A veces es solo una pequeña mancha oscura entre la maleza. Otras, una traidora oquedad, apenas visible, en el suelo. No es de extrañar que solo pocos acepten la invitación de tan humildes señales. Quienes se entregan a ella reciben la recompensa de un escenario para la aventura. En ese mundo sin luz, la sólida piedra que nos sostiene habitualmente se ha ido dejando fundir por la avaricia del agua. Sin plazos, ni prisas, el líquido ha ido consumiendo la cal hasta esculpir un auténtico reino paralelo bajo los paisajes que nos rodean.
Las cuevas tienen algo de siniestro y de acogedor. Pero además de ofrecer espectáculos a estetas y adictos a la adrenalina, constituyen un campo de estudio impagable para la ciencia. En ellas habitan especies de aves y de cangrejos imposibles de encontrar en el exterior, perfectamente adaptadas a su oscuridad y su falta de mediodías o atardeceres. Los equipos que se adentran en ellas actualmente están formados por una raza híbrida entre aventureros y científicos. Escalan, bucean, reman, nadan, hacen rappel y fotografían.
El geólogo y paleontólogo Max Wisshak, de la Universidad de Erlangen (Alemania), lleva 14 años recorriendo así las grutas del mundo.
Además de intentar comprender el proceso de disolución y recomposición de la cal, recolecta las panorámicas y detalles de estos peculiares rincones. Con ayuda de su cámara, ha captado una variedad indescriptible de estalactitas y estalagmitas, las caprichosas formaciones de geiserita en torneados abanicos de ocre claro, o auténticas lenguas de hielo en una especie de animación suspendida.

■ **MUESTRA DE DATOS**:
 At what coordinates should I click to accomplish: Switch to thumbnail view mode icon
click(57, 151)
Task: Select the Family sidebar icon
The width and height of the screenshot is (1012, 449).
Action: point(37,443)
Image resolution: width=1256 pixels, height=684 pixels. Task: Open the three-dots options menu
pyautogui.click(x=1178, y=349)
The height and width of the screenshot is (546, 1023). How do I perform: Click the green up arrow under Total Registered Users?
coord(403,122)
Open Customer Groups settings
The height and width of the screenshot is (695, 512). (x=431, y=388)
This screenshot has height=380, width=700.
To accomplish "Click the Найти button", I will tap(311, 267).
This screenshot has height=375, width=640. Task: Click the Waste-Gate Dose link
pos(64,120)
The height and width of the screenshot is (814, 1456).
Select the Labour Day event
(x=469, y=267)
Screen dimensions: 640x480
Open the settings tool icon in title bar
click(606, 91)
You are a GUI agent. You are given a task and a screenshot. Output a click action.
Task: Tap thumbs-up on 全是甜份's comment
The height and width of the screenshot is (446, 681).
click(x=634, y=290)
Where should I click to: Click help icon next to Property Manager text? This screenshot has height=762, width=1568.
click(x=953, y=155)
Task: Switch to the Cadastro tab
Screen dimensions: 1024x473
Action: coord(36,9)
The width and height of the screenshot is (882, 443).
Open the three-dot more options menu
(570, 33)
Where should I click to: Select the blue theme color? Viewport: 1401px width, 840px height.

■ **ACTIVIDAD 1**: Di si cada afirmación coincide con el texto sobre las cuevas y cita las palabras exactas que lo deciden: (a) Max Wisshak lleva 14 años recorriendo grutas de todo el mundo. (b) Las aves y los cangrejos de las cuevas también pueden encontrarse en el exterior. (c) Mucha gente acepta la invitación de las señales que marcan la entrada de una cueva.
■ **ACTIVIDAD 2**: Prosigue el texto sobre las cuevas desde su última oración.

■ **RESULTADO DE LA ACTIVIDAD 1**:
(a) Sí: "lleva 14 años recorriendo así las grutas del mundo".
(b) No: "imposibles de encontrar en el exterior".
(c) No: "solo pocos acepten la invitación de tan humildes señales".

■ **RESULTADO DE LA ACTIVIDAD 2**:
En las latitudes alpinas, la diferencia entre el invierno y el verano puede medirse gracias a los entre 5 y 10 centímetros que llega a variar el espesor de esos gélidos ríos. Pero en zonas subtropicales, el agua parece estancarse en algunas zonas, y correr, como buscando alguna salida al mar, en otras.
Las imágenes que aparecen en este reportaje pertenecen al libro Inside Mother Earth, en el que ha recopilado una exquisita selección de este trabajo. Tomadas con unos medios “puristas, que prescinden de iluminación, autofoco y flash automáticos, así como de retoque o manipulación digital”, según su propia afirmación, pretenden mostrar la variedad de parajes que descansan bajo nuestros pies: desde las montañas de Tennen (Austria) y de Ardèche (Francia) a las grutas de Waikato, en Nueva Zelanda, y de Guadalupe, en Nuevo México (EEUU).
La identificación de esas cuevas en concreto es ligeramente vaga a propósito. El autor prefiere preservar el anonimato de unos parajes tan valiosos como delicados, con la intención de protegerlos de “huéspedes con poca sensibilidad y respeto por estas maravillas de la naturaleza”. Al fin y al cabo, una de las principales leyes de sus visitantes exige dejar tan pocas huellas como sea posible.
Una buena forma de disfrutar de su belleza mientras se ejerce ese respeto es, precisamente, contemplarlas en estas páginas.